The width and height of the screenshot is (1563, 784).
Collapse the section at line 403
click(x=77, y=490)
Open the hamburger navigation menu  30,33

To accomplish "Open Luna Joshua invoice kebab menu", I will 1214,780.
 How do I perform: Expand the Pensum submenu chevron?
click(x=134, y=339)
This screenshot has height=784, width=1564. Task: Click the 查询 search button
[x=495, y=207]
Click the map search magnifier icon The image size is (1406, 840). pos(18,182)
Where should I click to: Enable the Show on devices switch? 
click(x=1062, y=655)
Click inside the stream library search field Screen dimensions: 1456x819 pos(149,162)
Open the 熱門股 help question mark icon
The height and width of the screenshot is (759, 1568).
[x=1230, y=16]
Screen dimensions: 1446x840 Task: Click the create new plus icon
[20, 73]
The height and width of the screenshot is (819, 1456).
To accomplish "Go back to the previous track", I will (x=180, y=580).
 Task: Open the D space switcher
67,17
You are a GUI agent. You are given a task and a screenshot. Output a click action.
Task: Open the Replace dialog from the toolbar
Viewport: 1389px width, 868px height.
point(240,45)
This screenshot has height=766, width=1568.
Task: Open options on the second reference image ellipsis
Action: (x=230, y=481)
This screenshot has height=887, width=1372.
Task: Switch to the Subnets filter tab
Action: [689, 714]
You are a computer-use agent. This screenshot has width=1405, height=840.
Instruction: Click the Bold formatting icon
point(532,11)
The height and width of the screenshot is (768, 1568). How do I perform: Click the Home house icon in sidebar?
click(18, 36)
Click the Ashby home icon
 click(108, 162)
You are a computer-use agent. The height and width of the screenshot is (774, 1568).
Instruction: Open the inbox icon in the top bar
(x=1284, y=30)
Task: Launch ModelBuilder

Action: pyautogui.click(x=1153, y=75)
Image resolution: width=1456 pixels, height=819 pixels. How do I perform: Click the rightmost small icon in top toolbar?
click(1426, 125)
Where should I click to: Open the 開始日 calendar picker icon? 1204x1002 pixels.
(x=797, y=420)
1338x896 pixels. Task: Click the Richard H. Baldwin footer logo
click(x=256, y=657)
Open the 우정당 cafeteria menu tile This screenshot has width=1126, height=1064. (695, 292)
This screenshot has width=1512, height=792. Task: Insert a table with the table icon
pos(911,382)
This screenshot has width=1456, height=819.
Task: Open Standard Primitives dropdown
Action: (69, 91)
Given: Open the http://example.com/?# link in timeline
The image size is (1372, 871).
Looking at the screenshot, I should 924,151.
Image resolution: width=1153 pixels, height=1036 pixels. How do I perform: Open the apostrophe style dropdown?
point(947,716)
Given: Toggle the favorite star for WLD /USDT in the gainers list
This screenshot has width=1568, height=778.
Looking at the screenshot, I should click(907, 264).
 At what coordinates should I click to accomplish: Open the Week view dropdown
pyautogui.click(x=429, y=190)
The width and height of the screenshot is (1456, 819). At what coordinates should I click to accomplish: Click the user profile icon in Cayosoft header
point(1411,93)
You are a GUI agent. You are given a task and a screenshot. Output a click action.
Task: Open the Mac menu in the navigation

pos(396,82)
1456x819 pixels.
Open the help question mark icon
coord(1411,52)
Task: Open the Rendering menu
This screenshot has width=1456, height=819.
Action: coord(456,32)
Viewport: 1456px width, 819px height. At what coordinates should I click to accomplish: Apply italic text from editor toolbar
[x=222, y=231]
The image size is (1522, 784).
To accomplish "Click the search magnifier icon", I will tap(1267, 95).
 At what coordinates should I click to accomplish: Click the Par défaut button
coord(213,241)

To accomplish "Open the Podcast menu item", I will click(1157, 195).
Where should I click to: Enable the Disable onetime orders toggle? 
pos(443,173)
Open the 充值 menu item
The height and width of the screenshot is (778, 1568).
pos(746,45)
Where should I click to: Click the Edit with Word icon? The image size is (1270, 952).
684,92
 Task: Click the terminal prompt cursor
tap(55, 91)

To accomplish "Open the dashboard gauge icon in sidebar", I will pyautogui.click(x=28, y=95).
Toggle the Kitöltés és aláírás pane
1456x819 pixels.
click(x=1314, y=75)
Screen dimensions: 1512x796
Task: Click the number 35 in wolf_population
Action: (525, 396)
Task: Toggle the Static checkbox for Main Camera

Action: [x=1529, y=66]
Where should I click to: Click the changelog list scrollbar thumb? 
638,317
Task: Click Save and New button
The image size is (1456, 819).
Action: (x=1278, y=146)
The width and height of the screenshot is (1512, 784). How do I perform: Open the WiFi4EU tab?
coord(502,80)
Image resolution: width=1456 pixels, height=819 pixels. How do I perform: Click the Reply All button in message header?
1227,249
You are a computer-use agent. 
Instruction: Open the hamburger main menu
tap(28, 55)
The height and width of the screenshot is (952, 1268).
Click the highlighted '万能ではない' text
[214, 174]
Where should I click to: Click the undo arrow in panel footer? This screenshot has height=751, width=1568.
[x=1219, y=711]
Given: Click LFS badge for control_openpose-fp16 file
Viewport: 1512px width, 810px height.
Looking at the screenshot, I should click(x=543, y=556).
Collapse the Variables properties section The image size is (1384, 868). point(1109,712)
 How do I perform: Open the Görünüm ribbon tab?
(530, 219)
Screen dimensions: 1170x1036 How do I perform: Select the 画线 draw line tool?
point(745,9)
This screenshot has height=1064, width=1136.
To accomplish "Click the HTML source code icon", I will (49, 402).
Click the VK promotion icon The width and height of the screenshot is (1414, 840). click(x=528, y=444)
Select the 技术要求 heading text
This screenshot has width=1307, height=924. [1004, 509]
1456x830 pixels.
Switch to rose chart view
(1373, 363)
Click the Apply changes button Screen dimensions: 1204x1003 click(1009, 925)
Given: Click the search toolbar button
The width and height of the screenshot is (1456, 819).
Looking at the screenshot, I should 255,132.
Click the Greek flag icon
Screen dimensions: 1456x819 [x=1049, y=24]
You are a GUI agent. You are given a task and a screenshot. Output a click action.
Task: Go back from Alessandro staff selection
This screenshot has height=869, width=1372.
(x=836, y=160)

****************

▶ About this exercise
May I have exactly the lines from the one containing "Given: Click the search toolbar button" through the last line of the data, both included?

▶ Final answer
Given: Click the search toolbar button
The width and height of the screenshot is (1456, 819).
Looking at the screenshot, I should 255,132.
Click the Greek flag icon
Screen dimensions: 1456x819 [x=1049, y=24]
You are a GUI agent. You are given a task and a screenshot. Output a click action.
Task: Go back from Alessandro staff selection
This screenshot has height=869, width=1372.
(x=836, y=160)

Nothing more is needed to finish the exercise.